This vignette demonstrates the implementation of heterogeneous treed distributed lag mixture model (HDLMM).
Load data
Simulated data is available on GitHub. It can be loaded with the following code.
sbd_dlmtree <- get_sbd_dlmtree()
Data preparation
# Response and covariates
sbd_cov <- sbd_dlmtree %>%
select(bwgaz, ChildSex, MomAge, GestAge, MomPriorBMI, Race,
Hispanic, MomEdu, SmkAny, Marital, Income,
EstDateConcept, EstMonthConcept, EstYearConcept)
# Exposure data
sbd_exp <- list(PM25 = sbd_dlmtree %>% select(starts_with("pm25_")),
TEMP = sbd_dlmtree %>% select(starts_with("temp_")),
SO2 = sbd_dlmtree %>% select(starts_with("so2_")),
CO = sbd_dlmtree %>% select(starts_with("co_")),
NO2 = sbd_dlmtree %>% select(starts_with("no2_")))
sbd_exp <- sbd_exp %>% lapply(as.matrix)
Fitting the model
# Gaussian
hdlmm.fit <- dlmtree(formula = bwgaz ~ ChildSex + MomAge + MomPriorBMI +
Race + Hispanic + SmkAny + EstMonthConcept,
data = sbd_cov,
exposure.data = sbd_exp,
family = "gaussian",
dlm.type = "linear",
mixture = TRUE,
het = TRUE,
control.het = list(
modifiers = c("ChildSex", "MomAge", "MomPriorBMI", "SmkAny"),
modifier.splits = 10),
control.mcmc = list(n.burn = 2500, n.iter = 10000, n.thin = 5))
#> Preparing data...
#>
#> Running HDLMM:
#> Burn-in % complete
#> [0--------25--------50--------75--------100]
#> ''''''''''''''''''''''''''''''''''''''''''
#> MCMC iterations (est time: 14 minutes)
#> [0--------25--------50--------75--------100]

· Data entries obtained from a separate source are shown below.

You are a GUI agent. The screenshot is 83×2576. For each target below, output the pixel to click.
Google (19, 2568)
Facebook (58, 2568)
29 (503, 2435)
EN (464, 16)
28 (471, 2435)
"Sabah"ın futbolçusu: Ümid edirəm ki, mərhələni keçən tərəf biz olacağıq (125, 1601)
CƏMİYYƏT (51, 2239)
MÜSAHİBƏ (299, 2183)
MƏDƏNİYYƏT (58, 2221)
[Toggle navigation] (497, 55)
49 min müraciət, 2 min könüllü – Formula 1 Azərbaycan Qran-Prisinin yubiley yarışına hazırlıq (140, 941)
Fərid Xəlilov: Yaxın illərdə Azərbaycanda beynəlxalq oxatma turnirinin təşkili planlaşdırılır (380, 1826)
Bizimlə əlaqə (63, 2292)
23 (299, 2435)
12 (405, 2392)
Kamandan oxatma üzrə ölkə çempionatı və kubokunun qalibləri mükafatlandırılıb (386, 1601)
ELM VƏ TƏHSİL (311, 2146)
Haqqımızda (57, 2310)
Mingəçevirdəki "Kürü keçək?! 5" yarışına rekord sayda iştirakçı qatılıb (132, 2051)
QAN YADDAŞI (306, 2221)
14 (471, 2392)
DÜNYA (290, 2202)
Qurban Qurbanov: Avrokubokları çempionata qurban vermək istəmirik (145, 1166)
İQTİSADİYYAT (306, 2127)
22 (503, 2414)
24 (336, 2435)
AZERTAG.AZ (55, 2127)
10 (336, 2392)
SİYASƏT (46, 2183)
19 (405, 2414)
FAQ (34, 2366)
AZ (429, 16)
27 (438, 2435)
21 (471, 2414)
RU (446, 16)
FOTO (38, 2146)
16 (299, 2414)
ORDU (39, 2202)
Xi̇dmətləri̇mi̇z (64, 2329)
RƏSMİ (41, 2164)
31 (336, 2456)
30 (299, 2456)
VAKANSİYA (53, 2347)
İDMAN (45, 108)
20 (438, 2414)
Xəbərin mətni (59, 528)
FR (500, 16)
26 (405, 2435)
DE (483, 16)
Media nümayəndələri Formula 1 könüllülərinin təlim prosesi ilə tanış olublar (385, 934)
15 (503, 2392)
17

#> ''''''''''''''''''''''''''''''''''''''''''
#> Compiling results...
Model fit summary
#> ---
#> HDLMM summary
#>
#> Model run info:
#> - bwgaz ~ ChildSex + MomAge + MomPriorBMI + Race + Hispanic + SmkAny + EstMonthConcept
#> - family: gaussian
#> - 20 trees
#> - 2500 burn-in iterations
#> - 10000 post-burn iterations
#> - 5 thinning factor
#> - 5 exposures measured at 37 time points
#> - 10 two-way interactions (no-self interactions)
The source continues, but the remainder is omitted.